Parameter Entity

Parameter entities in [[Extensible Markup Language|XML]] are a special type of entity used within [[DTD (Document Type Definition)|Document Type Definitions (DTDs)]] to define reusable components. They are similar to general entities but are specifically designed for use within the DTD to define and structure the DTD itself. Parameter entities are not used directly in the XML document's body; rather, they are used to parameterize the DTD, making it more modular and easier to maintain.

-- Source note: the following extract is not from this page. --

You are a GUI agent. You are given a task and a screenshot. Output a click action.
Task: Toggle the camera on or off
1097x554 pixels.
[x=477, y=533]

Parameter entities are declared in a DTD using the following syntax:

<!ENTITY % entity_name "entity_value">

% indicates that it is a parameter entity, entity_name is the name of the entity, and entity_value is the value or content of the entity. Once declared, parameter entities are referenced within the DTD using the % symbol followed by the entity name and a semicolon (;). For example:

%entity_name;

As an example, suppose you have a set of elements that are reused across various element declarations. You can define a parameter entity for this set:

<!ENTITY % items "item1 | item2 | item3">

And use it in an element declaration like this:

<!ELEMENT myElement (%items;)>

Parameter entities can be used to include entire sections of a DTD, making it modular. For example:

<!ENTITY % section1 SYSTEM "section1.dtd">
<!ENTITY % section2 SYSTEM "section2.dtd">

Then, these sections can be included in the DTD:

%section1;
%section2;

Parameter entities, like other types of DTD entities, can be exploited in [[XML External Entities (XXE)|XML External Entity (XXE)]] attacks if an attacker can inject or alter DTDs in an XML document. This is particularly risky when the parameter entities reference external resources. To mitigate this, it's recommended to configure XML parsers to disable the processing of external entities and parameter entities from untrusted sources.